§ **PROBLEM TO SOLVE**
An image-free, word-for-word version of the records below is to be returned.
═══
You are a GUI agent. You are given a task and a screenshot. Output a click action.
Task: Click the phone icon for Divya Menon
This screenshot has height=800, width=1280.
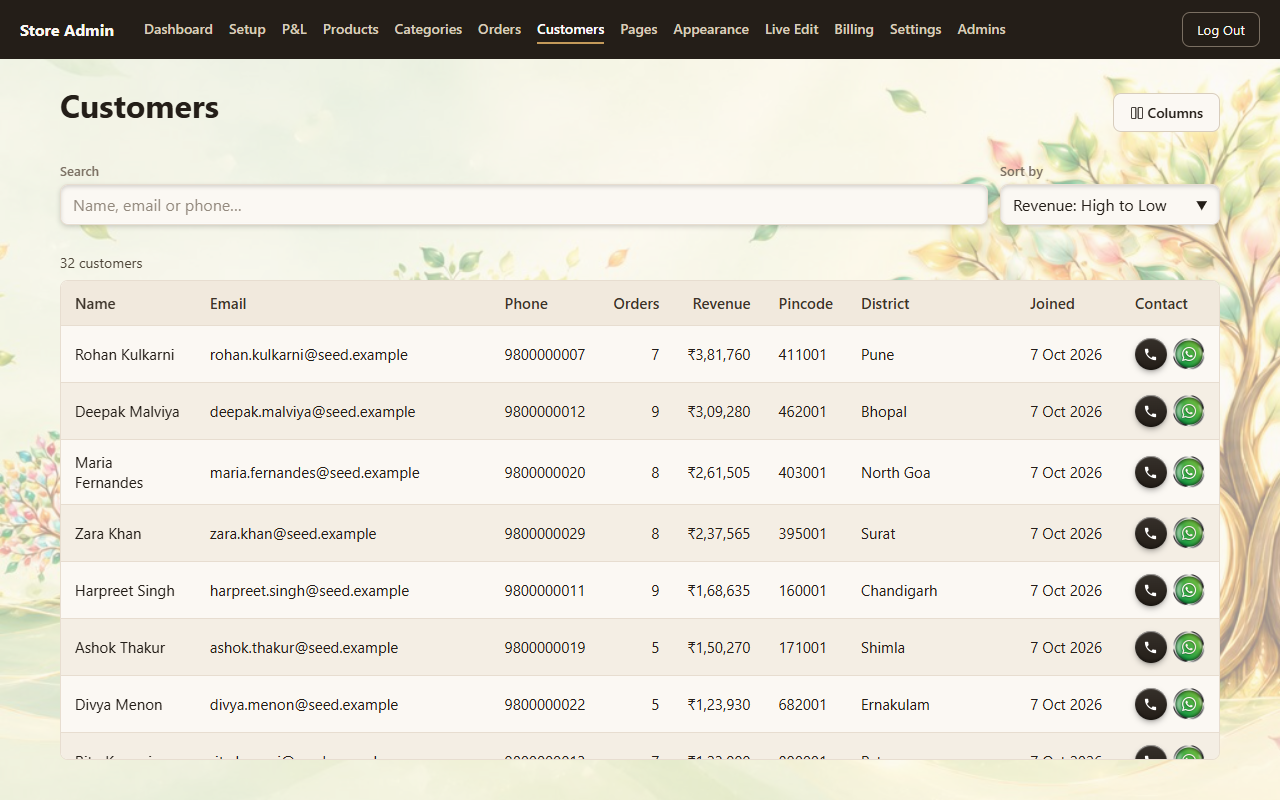click(x=1151, y=704)
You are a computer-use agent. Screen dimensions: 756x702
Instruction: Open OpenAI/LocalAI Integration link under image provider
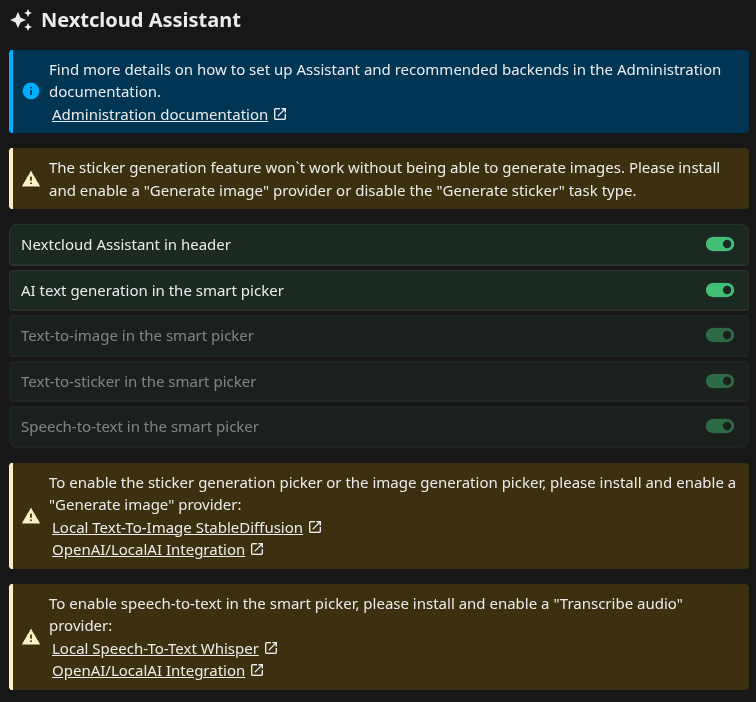[x=148, y=550]
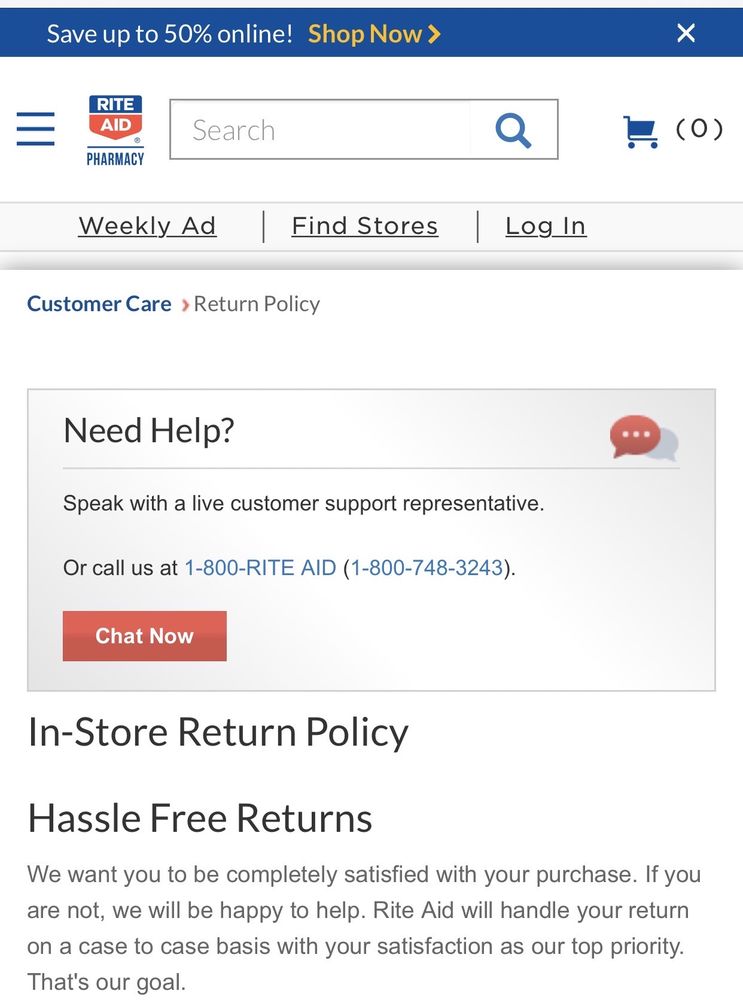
═══
§ **ANSWER SPACE**
You are a GUI agent. You are given a task and a screenshot. Output a click action.
Task: Click the phone icon for Divya Menon
This screenshot has height=800, width=1280.
click(x=1151, y=704)
You are a computer-use agent. Screen dimensions: 756x702
Instruction: Open OpenAI/LocalAI Integration link under image provider
[x=148, y=550]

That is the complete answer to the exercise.